Happy Birthday, Keanu Reeves

Haley Mlotek
The Hairpin
Published in
3 min readSep 2, 2015

At 13, I was completely in love with and enraptured by one special person: my best friend, who I’ll call Sarah, because that’s her name. Sarahs are ubiquitous in elementary school, where we met, and in life, where we both currently reside. They normally get an initial or something to designate their unique identity in a sea of Sarahs, but even though I haven’t called her in years, she is still purely “Sarah” in my phone, all other Sarahs needing to be differentiated from her and not the other way around. Her parent’s landline is probably one of three phone numbers I can still remember by heart. Her influence on me is profound in a lot of subtle ways, and no more so than in my lingering love for Keanu Reeves.

I definitely purchased my share of magazines looking to profit off my raging tween hormones, but I was always a little confused by the concept of pining for a celebrity my age: like, hi, did they not see the boys at my Hebrew school?? I had cute boys in my life already! Who cares about, like, I don’t know, Devon Sawa, or whichever non-threatening male teen starlet was big at the time. Part of this probably had something to do with how much I hated being a child and then a teenager. I didn’t want someone my own age. I wanted a man.

Sarah was the one who brought Keanu Reeves to my attention right before The Matrix, a fateful timing that only solidified our commitment to this cause. We went to separate schools past the age of ten, I think, and the fact that the few other girls I spoke to at my new school were so baffled by my interest in this astoundingly hot grown-up just made him even more special. Only Sarah and I — in our peer group, duh, like 40 billion people on Earth can recognize the fact that he’s very good-looking — were mature enough to rent A Walk In The Clouds on VHS, to illegally download the live recordings of his band Dogstar on her dad’s desktop computer (sorry for installing Napster on your computer, Sarah’s Dad, particularly in those prehistoric days of dial-up). We watched The Devil’s Advocate several times, I’m pretty sure, the lavishly neo-moralistic religious backdrop of the film the perfect accompaniment to our burgeoning Goth fashion sensibilities. We saw The Replacements and Hardball in theaters!! I still remember the sleepover where we watched Sweet November, already old enough to know that it was terrible but still too committed to the fantasy to care. Charlize Theron’s character was named Sara, too; without an “h,” but still. “They’re always named Sara,” Sarah shrugged, while I choked on my jealousy.

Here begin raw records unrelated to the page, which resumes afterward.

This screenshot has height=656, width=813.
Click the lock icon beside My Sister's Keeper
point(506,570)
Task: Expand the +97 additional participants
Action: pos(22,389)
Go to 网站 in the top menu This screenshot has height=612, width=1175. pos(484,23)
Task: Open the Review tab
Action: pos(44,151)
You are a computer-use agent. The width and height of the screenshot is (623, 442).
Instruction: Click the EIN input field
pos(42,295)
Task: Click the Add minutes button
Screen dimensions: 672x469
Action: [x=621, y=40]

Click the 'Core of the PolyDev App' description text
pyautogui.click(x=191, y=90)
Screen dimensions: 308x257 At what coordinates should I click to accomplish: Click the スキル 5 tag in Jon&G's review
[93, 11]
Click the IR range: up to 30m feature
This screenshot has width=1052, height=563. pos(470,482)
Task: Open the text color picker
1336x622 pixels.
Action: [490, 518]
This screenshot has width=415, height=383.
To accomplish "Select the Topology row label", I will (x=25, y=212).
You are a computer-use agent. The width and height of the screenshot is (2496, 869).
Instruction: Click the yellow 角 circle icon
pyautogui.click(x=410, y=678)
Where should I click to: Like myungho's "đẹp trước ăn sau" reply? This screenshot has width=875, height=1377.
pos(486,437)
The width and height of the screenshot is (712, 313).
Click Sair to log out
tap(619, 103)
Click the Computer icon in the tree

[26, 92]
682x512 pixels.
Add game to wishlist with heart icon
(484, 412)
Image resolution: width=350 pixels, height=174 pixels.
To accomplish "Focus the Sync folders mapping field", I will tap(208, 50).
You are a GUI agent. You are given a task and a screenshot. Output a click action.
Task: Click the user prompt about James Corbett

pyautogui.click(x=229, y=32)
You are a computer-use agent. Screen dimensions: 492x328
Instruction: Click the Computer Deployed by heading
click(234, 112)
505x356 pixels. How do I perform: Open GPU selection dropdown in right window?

Keanu Reeves always kind of floated around my entire life, the way other Canadian celebrities do; he grew up with my high school drama teacher, for example, and he had attended the alternative middle school I went to after Sarah and I both left religious day school. One teacher would tell us stories about how his mother used to send Alice Cooper to pick him up at the end of the school day. Another claimed he was expelled for riding his motorcycle through the halls. Both of these stories are easily fact-checked, should you doubt the veracity of my obsession. But it was very much a shared obsession. I think of it as part of my friendship with Sarah, more than anything to do with Keanu; Point Break and Speed are forever perfect films and if you disagree don’t @ me, but besides that he doesn’t really make my heart race the way the object of your hormonal lust is supposed to. He’s simply another extraordinarily famous figure with a very attractive face whose identity has become enmeshed with my memories and feelings of a very specific and very important time in my life. “Whoa,” right?

Anyway, happy birthday, Keanu Reeves. I hope you’re riding your motorcycle through somebody else’s high school right now.